Azerbaijan Table of Contents
Two small parties, the Independent Democratic Party (IDP) and the National Independence Party (NIP), were formed by former members of the APF in early 1992. The IDP was led by Leyla Yunosova, a prominent intellectual who had helped form the APF, and the NIP was led by Etibar Mamedov, a frequent critic of Elchibey's rule and APF domination of the electoral process. Azerbaijani military defeats in March 1993 led Mamedov to call for Elchibey's resignation. Mamedov initially approved Elchibey's ouster by Aliyev and the subsequent referendum on his rule.

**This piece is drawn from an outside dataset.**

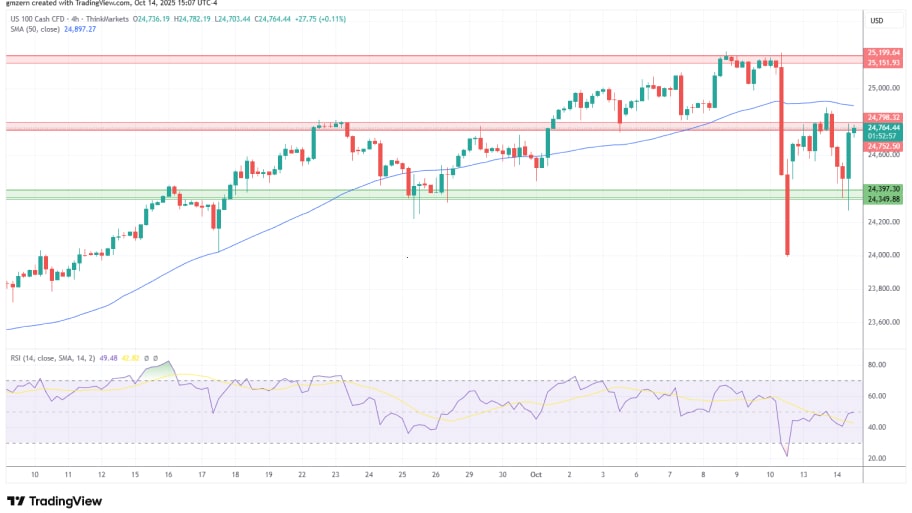Screen dimensions: 912x513
Task: Click the 25,151.93 red price label
Action: point(884,62)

The ACP formally disbanded in September 1991 during a wave of popular revulsion against the role it played in supporting the Moscow coup attempted against Gorbachev the previous month. Nevertheless, former leaders and members of the ACP continue to play a role in the family- and patronage-based political system, and Aliyev's faction regained its preeminent position. The ACP was revived formally in December 1993 at a "restorative" congress, after which it reported having 3,000 members. When Aliyev ran for president in 1993, he combined former communists and other minor groups into the New Azerbaijan Party, which became the governing party when Aliyev was elected.

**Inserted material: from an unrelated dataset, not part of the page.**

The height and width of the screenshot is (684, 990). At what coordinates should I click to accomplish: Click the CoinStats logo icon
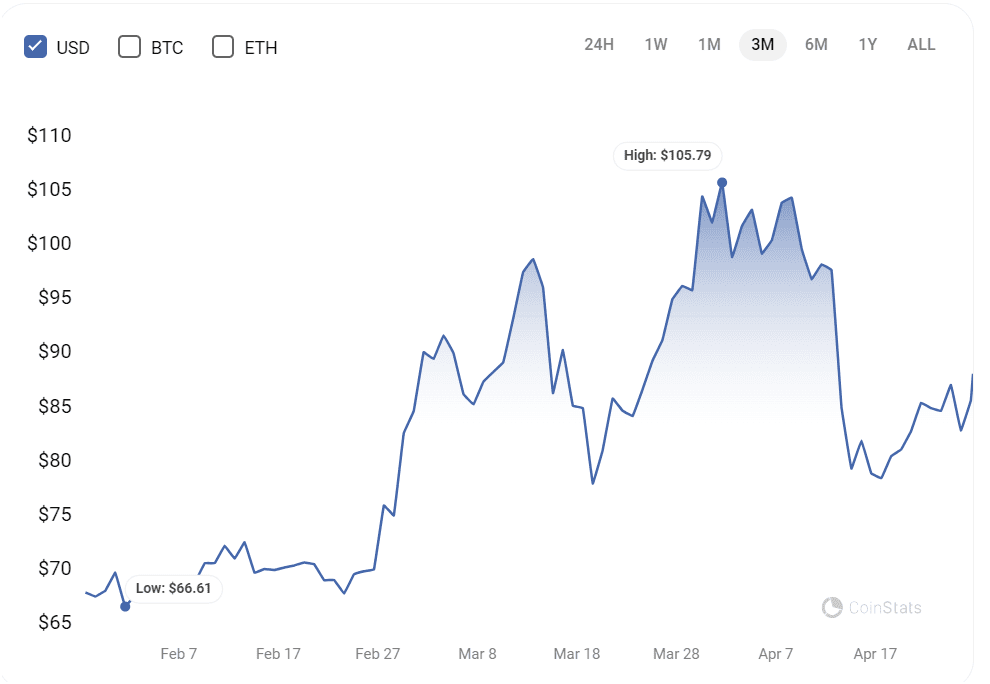pos(832,607)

Under election legislation passed since Aliyev's accession, a party must have at least 1,000 members to be legally registered by the Ministry of Justice. Party membership is forbidden to government officials in agencies of the judiciary, law enforcement, security, border defense, customs, taxation, finance, and the state-run media. The president and members of the clergy are likewise enjoined. Parties are not allowed to accept foreign funding or to establish cells in government agencies. The government has banned parties that reject Azerbaijan's territorial integrity or inflame racial, national, or religious enmity.